(Data for locating visible targets)
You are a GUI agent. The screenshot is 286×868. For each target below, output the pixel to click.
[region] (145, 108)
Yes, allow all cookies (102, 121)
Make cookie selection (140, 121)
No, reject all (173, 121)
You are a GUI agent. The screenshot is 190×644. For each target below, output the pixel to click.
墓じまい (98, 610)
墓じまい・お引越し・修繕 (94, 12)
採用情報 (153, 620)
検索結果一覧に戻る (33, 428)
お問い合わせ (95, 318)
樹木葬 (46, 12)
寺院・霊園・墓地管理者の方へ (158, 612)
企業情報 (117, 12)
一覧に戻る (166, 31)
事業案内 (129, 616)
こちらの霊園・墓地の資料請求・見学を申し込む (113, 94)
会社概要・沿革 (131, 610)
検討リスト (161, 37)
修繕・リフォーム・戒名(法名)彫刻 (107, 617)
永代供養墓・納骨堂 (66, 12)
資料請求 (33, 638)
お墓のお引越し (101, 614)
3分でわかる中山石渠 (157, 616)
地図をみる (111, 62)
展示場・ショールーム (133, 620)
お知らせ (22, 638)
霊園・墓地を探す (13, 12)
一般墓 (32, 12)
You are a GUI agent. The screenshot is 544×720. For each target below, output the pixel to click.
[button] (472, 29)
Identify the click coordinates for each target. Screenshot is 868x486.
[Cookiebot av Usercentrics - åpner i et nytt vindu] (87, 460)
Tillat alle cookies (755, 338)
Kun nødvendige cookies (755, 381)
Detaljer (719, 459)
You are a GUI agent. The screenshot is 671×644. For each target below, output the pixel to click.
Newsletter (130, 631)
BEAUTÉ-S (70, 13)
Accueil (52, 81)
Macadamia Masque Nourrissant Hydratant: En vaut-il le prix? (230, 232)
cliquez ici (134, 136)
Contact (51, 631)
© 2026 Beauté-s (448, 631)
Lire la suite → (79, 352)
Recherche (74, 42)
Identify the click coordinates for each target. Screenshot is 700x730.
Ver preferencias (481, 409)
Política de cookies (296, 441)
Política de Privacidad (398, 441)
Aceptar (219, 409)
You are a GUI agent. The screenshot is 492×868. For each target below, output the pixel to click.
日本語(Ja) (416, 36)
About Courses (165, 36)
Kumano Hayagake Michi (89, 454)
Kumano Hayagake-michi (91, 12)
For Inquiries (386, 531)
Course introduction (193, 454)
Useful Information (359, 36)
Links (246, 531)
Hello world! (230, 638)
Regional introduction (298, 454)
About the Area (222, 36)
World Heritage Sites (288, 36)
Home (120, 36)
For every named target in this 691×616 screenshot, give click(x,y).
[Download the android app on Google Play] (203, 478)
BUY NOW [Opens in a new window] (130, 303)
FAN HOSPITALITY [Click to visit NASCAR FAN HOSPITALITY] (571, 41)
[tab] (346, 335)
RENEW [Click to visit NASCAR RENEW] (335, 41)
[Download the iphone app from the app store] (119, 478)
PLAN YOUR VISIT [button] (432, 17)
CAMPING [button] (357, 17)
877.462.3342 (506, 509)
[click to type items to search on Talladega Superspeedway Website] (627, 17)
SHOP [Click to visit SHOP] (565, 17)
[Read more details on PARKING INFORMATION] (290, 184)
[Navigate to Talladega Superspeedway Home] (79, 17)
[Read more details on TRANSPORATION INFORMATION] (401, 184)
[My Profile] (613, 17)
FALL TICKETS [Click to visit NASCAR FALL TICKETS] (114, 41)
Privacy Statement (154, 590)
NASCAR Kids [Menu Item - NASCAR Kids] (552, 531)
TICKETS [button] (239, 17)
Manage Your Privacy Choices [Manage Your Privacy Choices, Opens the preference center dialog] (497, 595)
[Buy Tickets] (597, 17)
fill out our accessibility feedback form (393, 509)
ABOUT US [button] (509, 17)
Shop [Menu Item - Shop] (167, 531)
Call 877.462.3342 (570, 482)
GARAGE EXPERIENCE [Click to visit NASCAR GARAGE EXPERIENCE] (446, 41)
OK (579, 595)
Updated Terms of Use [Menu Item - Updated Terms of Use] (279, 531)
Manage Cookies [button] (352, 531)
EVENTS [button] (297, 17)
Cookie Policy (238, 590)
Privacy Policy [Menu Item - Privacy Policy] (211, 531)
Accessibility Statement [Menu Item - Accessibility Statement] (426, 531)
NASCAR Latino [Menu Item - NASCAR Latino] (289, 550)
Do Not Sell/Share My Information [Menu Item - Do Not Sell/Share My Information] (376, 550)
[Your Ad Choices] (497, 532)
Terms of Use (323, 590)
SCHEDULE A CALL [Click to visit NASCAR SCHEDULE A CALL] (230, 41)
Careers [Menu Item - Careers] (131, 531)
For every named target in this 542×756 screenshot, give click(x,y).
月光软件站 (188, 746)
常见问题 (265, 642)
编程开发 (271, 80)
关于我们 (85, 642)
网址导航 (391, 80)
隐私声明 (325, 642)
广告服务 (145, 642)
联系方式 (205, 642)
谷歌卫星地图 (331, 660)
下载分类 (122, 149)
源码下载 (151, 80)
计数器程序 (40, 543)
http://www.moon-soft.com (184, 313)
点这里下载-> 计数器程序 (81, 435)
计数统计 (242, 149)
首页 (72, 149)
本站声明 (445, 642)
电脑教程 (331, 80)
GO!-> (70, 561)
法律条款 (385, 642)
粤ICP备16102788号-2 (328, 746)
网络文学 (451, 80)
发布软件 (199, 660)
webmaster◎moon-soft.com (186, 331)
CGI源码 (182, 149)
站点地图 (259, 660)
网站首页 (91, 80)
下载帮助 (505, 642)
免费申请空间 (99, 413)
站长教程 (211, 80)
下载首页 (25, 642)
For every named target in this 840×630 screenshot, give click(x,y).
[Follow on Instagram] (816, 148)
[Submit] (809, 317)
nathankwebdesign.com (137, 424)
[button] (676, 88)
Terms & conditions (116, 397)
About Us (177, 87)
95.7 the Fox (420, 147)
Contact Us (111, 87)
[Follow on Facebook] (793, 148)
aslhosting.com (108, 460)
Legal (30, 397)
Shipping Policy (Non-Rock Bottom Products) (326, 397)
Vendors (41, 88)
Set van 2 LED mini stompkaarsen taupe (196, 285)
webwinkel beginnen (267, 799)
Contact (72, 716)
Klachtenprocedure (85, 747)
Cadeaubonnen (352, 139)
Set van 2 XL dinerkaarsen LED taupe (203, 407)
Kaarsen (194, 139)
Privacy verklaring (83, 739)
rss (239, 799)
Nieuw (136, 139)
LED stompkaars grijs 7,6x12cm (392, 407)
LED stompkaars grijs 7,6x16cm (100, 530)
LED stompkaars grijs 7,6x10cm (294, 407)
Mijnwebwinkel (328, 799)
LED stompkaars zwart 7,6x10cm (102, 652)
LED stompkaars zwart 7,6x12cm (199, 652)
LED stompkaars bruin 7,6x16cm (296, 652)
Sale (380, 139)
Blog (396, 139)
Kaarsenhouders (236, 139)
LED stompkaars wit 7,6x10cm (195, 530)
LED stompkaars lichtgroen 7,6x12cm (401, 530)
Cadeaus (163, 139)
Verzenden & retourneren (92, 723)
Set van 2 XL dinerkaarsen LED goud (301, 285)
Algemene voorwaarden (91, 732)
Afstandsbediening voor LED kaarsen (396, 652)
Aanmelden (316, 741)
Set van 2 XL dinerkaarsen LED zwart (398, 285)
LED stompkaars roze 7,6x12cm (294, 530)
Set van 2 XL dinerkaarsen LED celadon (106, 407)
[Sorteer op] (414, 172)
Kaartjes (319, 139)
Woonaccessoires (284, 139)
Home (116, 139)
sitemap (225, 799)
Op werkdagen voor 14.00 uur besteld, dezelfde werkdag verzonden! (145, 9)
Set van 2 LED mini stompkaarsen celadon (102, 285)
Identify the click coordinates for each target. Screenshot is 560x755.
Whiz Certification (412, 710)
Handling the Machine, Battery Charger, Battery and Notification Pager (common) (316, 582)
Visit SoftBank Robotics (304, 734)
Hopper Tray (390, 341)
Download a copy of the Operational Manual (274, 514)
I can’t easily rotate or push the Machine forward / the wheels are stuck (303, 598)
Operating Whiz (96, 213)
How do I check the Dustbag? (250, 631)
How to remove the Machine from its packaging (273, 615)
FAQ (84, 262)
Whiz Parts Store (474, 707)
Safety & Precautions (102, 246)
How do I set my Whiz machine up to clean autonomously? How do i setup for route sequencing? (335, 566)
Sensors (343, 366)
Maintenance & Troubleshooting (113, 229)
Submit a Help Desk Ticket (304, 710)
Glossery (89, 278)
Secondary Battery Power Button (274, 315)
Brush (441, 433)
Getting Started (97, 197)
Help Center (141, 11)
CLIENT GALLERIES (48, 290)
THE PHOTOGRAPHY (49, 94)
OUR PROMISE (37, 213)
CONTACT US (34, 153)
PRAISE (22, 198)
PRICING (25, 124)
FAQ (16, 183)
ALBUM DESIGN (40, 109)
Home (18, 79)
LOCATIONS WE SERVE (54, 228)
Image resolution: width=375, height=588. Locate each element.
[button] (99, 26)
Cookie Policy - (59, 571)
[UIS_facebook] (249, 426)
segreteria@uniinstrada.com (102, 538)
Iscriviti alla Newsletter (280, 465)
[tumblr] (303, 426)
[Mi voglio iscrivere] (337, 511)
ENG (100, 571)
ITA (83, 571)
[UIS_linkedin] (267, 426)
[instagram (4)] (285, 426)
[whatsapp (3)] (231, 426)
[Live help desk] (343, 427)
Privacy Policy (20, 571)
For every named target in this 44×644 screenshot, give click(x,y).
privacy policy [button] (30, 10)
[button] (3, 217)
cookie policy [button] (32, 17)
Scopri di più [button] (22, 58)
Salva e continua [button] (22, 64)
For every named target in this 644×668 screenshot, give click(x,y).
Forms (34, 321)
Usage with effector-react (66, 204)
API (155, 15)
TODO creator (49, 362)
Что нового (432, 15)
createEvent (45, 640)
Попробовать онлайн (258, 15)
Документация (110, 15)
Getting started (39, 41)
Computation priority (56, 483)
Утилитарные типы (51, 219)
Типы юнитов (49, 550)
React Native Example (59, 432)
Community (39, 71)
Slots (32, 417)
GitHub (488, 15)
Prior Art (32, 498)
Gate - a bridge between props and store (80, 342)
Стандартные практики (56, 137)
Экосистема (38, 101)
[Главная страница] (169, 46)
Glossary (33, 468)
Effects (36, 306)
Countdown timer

## Written problem
Shift the coordinates in the material by adding 59 to every number in them, and write out again everything from the line containing "Screenshot is 560x755." down to the line containing "Whiz Parts Store (474, 707)", both included.

## Response below
Identify the click coordinates for each target. Screenshot is 560x755.
Whiz Certification (471, 769)
Handling the Machine, Battery Charger, Battery and Notification Pager (common) (375, 641)
Visit SoftBank Robotics (363, 793)
Hopper Tray (449, 400)
Download a copy of the Operational Manual (333, 573)
I can’t easily rotate or push the Machine forward / the wheels are stuck (362, 657)
Operating Whiz (155, 272)
How do I check the Dustbag? (309, 690)
How to remove the Machine from its packaging (332, 674)
FAQ (143, 321)
Whiz Parts Store (533, 766)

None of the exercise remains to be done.